Collage #7:  Biographical Aeronautical

I remember clipping this airplane image from a magazine 40 years ago, roughly when the American airline industry was at its healthiest point.  It was an advertisement for the now-defunct Braniff International Airways.  Braniff commissioned American artist Alexander Calder to paint two plane liveries in the mid 1970’s.  This second red/white/blue design commemorated the forthcoming USA Bicentennial.  Calder was renown for his “mobiles”, kinetic forms suspended by wire from structural armatures.  The airplanes, finished just a year before his death, were not only his largest mobiles, but also the only ones that could fly free of any supporting wire and armatures.

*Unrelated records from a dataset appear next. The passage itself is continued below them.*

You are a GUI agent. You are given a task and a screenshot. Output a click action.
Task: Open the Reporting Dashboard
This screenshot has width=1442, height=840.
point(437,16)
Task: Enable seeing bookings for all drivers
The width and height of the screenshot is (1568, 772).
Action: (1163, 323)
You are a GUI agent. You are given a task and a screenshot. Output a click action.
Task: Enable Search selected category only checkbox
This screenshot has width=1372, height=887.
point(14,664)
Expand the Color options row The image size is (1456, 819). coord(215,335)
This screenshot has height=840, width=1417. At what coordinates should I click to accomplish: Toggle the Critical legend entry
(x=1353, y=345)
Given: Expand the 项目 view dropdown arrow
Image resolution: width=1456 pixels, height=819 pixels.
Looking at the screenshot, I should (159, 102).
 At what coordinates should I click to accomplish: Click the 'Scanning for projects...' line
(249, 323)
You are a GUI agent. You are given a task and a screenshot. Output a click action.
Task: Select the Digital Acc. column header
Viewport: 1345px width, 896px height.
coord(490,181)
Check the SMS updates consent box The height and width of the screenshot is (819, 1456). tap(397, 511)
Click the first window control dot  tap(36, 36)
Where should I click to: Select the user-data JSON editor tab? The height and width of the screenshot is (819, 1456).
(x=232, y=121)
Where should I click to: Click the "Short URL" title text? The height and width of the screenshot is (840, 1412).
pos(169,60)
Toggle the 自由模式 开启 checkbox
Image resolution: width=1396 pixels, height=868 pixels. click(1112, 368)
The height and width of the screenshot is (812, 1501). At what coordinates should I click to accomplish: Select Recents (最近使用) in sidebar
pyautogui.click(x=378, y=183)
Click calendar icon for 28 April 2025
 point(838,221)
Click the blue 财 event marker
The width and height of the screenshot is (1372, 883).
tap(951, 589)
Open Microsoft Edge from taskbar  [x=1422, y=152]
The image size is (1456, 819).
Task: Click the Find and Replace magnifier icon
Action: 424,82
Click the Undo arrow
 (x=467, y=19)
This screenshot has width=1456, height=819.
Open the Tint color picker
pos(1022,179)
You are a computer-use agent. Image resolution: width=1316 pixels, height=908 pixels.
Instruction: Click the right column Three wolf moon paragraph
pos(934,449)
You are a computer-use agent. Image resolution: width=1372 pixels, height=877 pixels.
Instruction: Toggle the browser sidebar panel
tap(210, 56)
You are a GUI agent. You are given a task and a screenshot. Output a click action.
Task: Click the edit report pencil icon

In his college years Calder, like my Dad, studied mechanical engineering.  He worked for awhile as a hydraulic engineer and draftsman before enrolling in the Art Students’ League in New York.  In 1926 at the age of 28 he moved to Paris, where he met many leading avant-garde artists including Mondrian, Miro, Arp and Duchamp.  At the suggestion of a Parisian toy merchant, Calder began making toys from found objects.  Back in the US in 1927 he designed several kinetic children’s toys that were mass-produced.  His fascination with toys lasted for the rest of his life, as did his love for Paris.  For the last dozen years of his life his main art studio was located in the country southwest of Paris.  Calder died unexpectedly shortly after the opening of a major retrospective of his work at the Whitney Museum.  Surrounded by his lifetime’s production of sculpture, painting, jewelry and tapestry, the centerpiece of the show was his “Cirque Calder”, composed from toys he had made during his first magical year in Paris.
Besides the image of the airplane and the aerial photographs of Manhattan and Paris, most of the other images in the collage come from old catalogues for Erector Sets and American Flyer Trains.  Both toys were manufactured in New Haven by the A. C. Gilbert Company.  Dad gave both toys to me in the 1950’s.  The main sales venue for Gilbert toys was in an unusual 6-story building that A. C. Gilbert built for that purpose in New York on 25th St. between 5th and Broadway.  The Erector Set that Dad gave to me was the one my Grandfather gave to him in the 1930’s.  I know my Grandfather brought Dad to New York for a visit in the 1930’s.  Very possibly his Erector Set was purchased at that 25th Street building.  That building, an old photo of which begins the progression of collage vignettes, still exists just a few blocks from my current home and workshop.
This final collage in this Aeronautical Series suggests through the metaphor of Calder’s biography how Dad’s love for building airplanes and for building things in general lives on years after his death in my own life.  After retiring from a long career as a architect, I now play daily in my workshop, making sculptures that appear to be toy machines.  Many of those sculptures contain Erector Set pieces, pieces from Dad’s set and from the dozens of additional sets I have purchased on eBay in recent years.